Source extract:
======
Scattered among the old bits of timber and waste, a piece of furniture that once took pride of place in the family home was next in line for the billowing flames.
Aileen recalls being immediately flooded with childhood memories and insisted on it being saved.
“I still can’t explain it but I remembered sitting at the table when I was a young girl and remembering all these little details. I insisted my husband drag it back. Sure enough he did and then I was left with this old table in the shed. But I knew I had to save it.”
Armed with paint brushes, furniture paint and a general idea of what she was doing, Aileen set to work restoring the family heirloom.
Emboldened with her finished project, she gathered together four chairs and set to work breathing new life into them as well.
“By then I had a full set with no where to put it but the sense of achievement was something else. It wasn’t perfect but it was an accomplishment and that’s what the upcycling community is all about,” she says.
She eventually found a new home for her revamped dining set after giving it to a young family moving into a new home but by then her upcycling addiction had well and truly taken hold.
“There’s something very therapeutic about choosing the colours, cleaning the wood and getting to work,” explains Aileen from her office at her home in North Tipperary.
Shortly after completing her first upcycling project, Aileen's friends and family members began dropping off pieces of furniture at her home allowing her to continue developing her skills, tackling bigger, more difficult projects each time.
Eventually she was encouraged to set up a Facebook group for like minded individuals called Shabby Chic Projects and today this online community includes over 11,000 members and counting.
Around this time Aileen also began hosting demonstration days in community halls around the county and eventually further afield.
“I would show how to do certain things and I’d invite others who had different skills in stenciling that could show how to do that. They were really successful and each time the halls would be packed with people wanting to develop their skills or just starting out.”
It was while hosting one of her demo evenings that Aileen spotted another gap in this growing market and set about building an online marketplace for budding upcyclers to purchase everything they would need to take a project from start to finish.
======
Data shown:
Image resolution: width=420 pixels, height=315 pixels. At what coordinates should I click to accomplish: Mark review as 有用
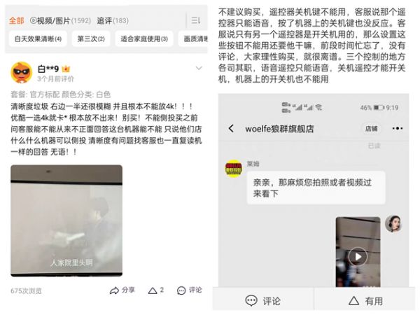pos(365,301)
======
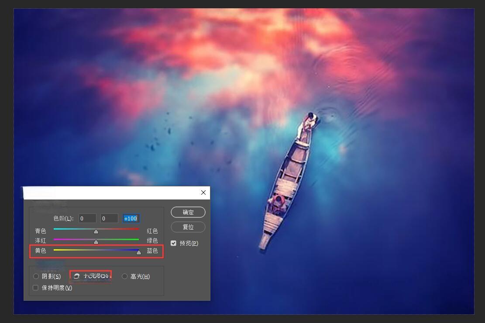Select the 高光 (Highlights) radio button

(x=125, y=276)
======
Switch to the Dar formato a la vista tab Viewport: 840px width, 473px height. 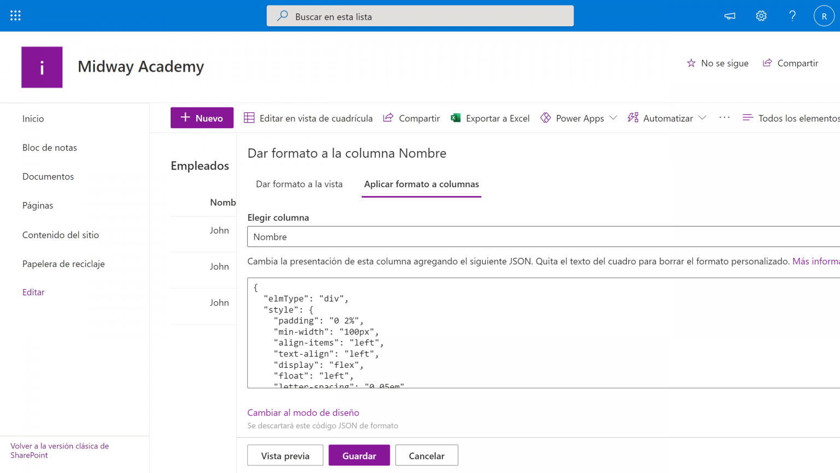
======
Check your understanding:
[1] In the upcycling article, what do you get if you rewrite the passage between "Shortly after completing" and "projects each time.", inclusive, substituting "abilities" for "skills"?
[2] According to the upcycling article, how many members does the Shabby Chic Projects Facebook group have today?
[3] Could you extend the upcycling article from where it stops?

Answer section:
[1]
Shortly after completing her first upcycling project, Aileen's friends and family members began dropping off pieces of furniture at her home allowing her to continue developing her abilities, tackling bigger, more difficult projects each time.

[2] Over 11,000 members and counting.

[3]
“Upcycling was still a relatively new idea and it was difficult to get all the equipment you would need in your local hardware store or paint shop so that’s why I created Shabby.ie,” she says.
Stocking everything from paints to stains, varnish and sanding pads, Aileen was so convinced her online marketplace would be a success, she began manufacturing some of her own products and now supplies decorative furniture mouldings all over the world.
“I’m a busy mother so I know what it’s like having to go all over town to hunt down that elusive item missing from the shopping list. I felt if everything was under the one roof as it were people would come,” she says.
Not one to rest on her laurels, in 2017 she went on to launch the ‘Shabby School’, the country’s first online learning platform for restyling furniture.
From her home in Borrisokane which she shares with her husband Tommy, a former Tipperary hurler, and their two children Cathal and Alex, Aileen oversees the day to day running of the business which includes creating content for her social media channels, organising deliveries for her online shop and organising pop up classes and events throughout the country.
“No two days are ever the same but I enjoy every bit of it,” she says.
Such is the success of Aileen’s ‘Shabby’ brand that she was named as an All Star design leader at the prestigious All Ireland Business Summit in 2018.
“The running joke in our house is that my husband might have two All Ireland medals, but he never got an All Star!” she hoots.
Despite an expanding upcycling empire, Aileen is adamant that part of her success can be attributed to her hobby growing ‘organically’ from the start, as she says she never intended to turn her upcycling skills into a business.
“At the end of the day I say I’m an ordinary housewife at home with the kids whose life veered in a different direction. I didn’t plan any of it but I saw openings and opportunities and I took a chance. Every pivot the business made was organic and I think that’s why it’s been as successful as it has.”